Element and text position data
_____
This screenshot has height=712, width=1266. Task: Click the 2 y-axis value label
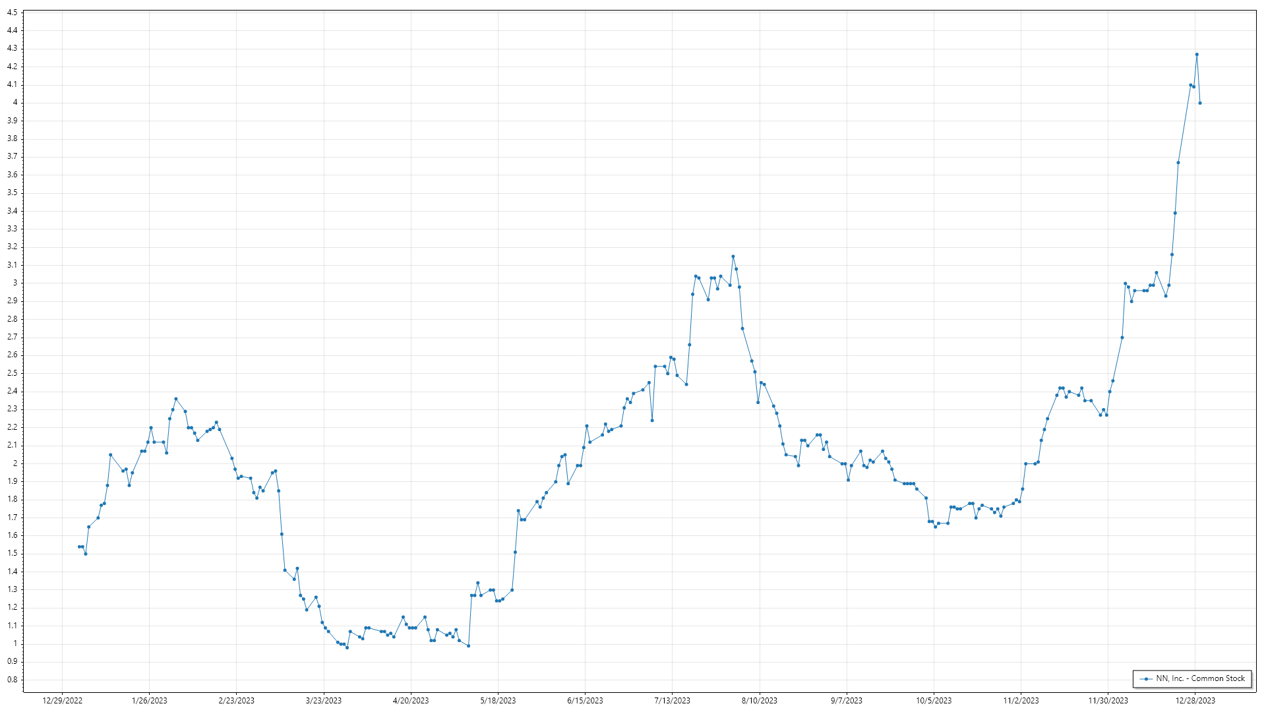coord(15,463)
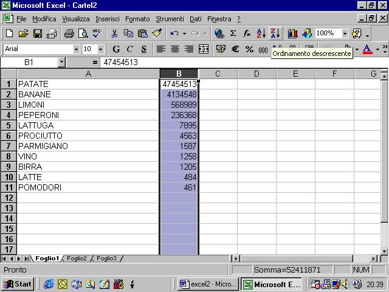Expand the Arial font name dropdown
389x292 pixels.
[x=76, y=49]
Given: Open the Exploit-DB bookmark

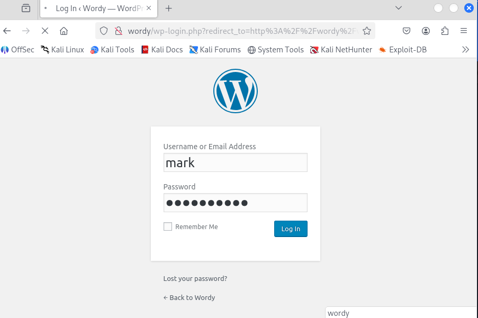Looking at the screenshot, I should [x=402, y=50].
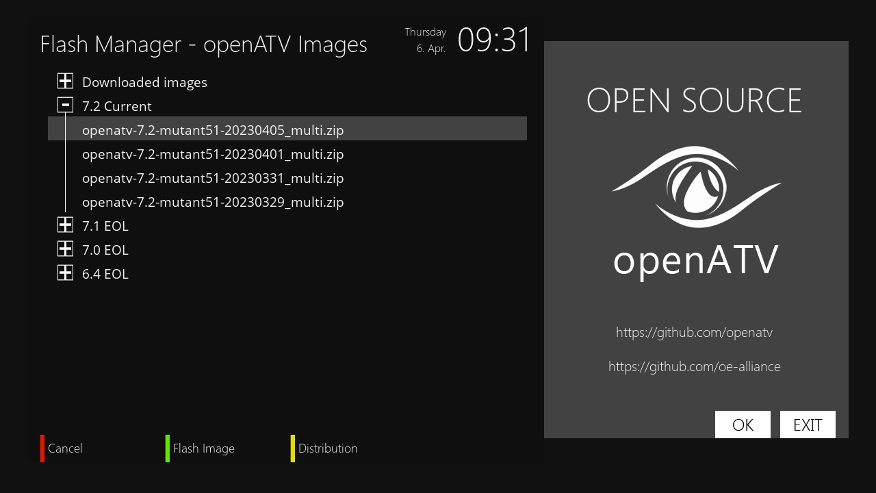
_____
> _TO BE DONE_: Write out all the items again with "Click" swapped for "Select" and everything else unchanged. Leave the pictures out of your answer.

> _EXERCISE RESULT_:
This screenshot has height=712, width=1266. Task: Select the 2 y-axis value label
coord(15,463)
Expand the Arial font name dropdown
389x292 pixels.
[x=76, y=49]
Given: Open the Exploit-DB bookmark

Looking at the screenshot, I should [x=402, y=50].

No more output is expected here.